Showing posts with label landmarks. Show all posts
Showing posts with label landmarks. Show all posts

November 30, 2013

Follow Route 66 for novel kicks

Needles is considered the gateway city to California on Route 66. Old Trails Arch Bridge across the Colorado River connects California with Arizona at Topock. (Pirate Cove Resort)

Written by Kathy Strong
Special to The Desert Sun


The famous 1946 song that invites you to “Get Your Kicks on Route 66” praised the trip along the historic “Mother Road” that led drivers to more than just road-side discovery. Route 66 chronicles a time when heading west stood for finding new opportunities while enjoying the diverse scenery that unfolded along the way.
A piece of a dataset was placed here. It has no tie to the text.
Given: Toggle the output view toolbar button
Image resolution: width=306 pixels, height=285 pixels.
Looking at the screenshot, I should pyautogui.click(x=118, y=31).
The 2,400-mile Route 66, also coined America’s Highway, runs from the Midwest to Los Angeles, but desert residents can get a fascinating look at an important portion of the highway (with just a few detours) beginning in Needles and ending in Ontario and Upland. Not unlike travelers 60 years ago, the easy road trip is filled with new discoveries each day, from geological wonders to funky roadside cafes and landmarks with a bounty of California history dedicated to the traveling freedom revolutionized by the car.

Gateway city

A three-hour trip through the upper desert leads to Needles on the Colorado River. Needles, referred to as the gateway to California on Route 66, is one of the oldest cities in California and was named after the spiky rock outcroppings directly across the river in Arizona. A railroad town since 1883, the city continues to play an important role in the railroad trade.

Pirate Cove Resort & Marina is a surprising 1,000-acre oasis that straddles the river and the Mother Road and makes a great jumping off point for exploring the historic roadway. An RV park is popular here, but new two-story condos with kitchens make for an ideal weekday stay if you want to avoid a livelier weekend crowd. The resort hosts a popular restaurant and bar, hiking/nature trails, a zip line over the water and river recreation. Plan to take the resort’s two-and-a-half hour river cruise to the Topock Gorge, a mini-Grand Canyon, petroglyphs and the Old Trails Arch Bridge that was featured in the famous Great Depression-era movie, “The Grapes of Wrath.” Along the way, you may be lucky enough to spot Bighorns, wild donkeys and Bald Eagles.

Craters and chicken

Although once a major stop for weary travelers along Route 66, 1858-founded Amboy met its inevitable decline with the construction of Interstate 40. The town has a handful of surviving buildings today. Among those the much photographed, retro-designed Roy’s Motel and Cafe — once a service station, then café and motel owned by the town’s original owner and family until its eventual foreclosure. In 2005, the property and town was purchased by Albert Okura of Juan Pollo restaurant fame who has promised to preserve the town and re-open Roy’s.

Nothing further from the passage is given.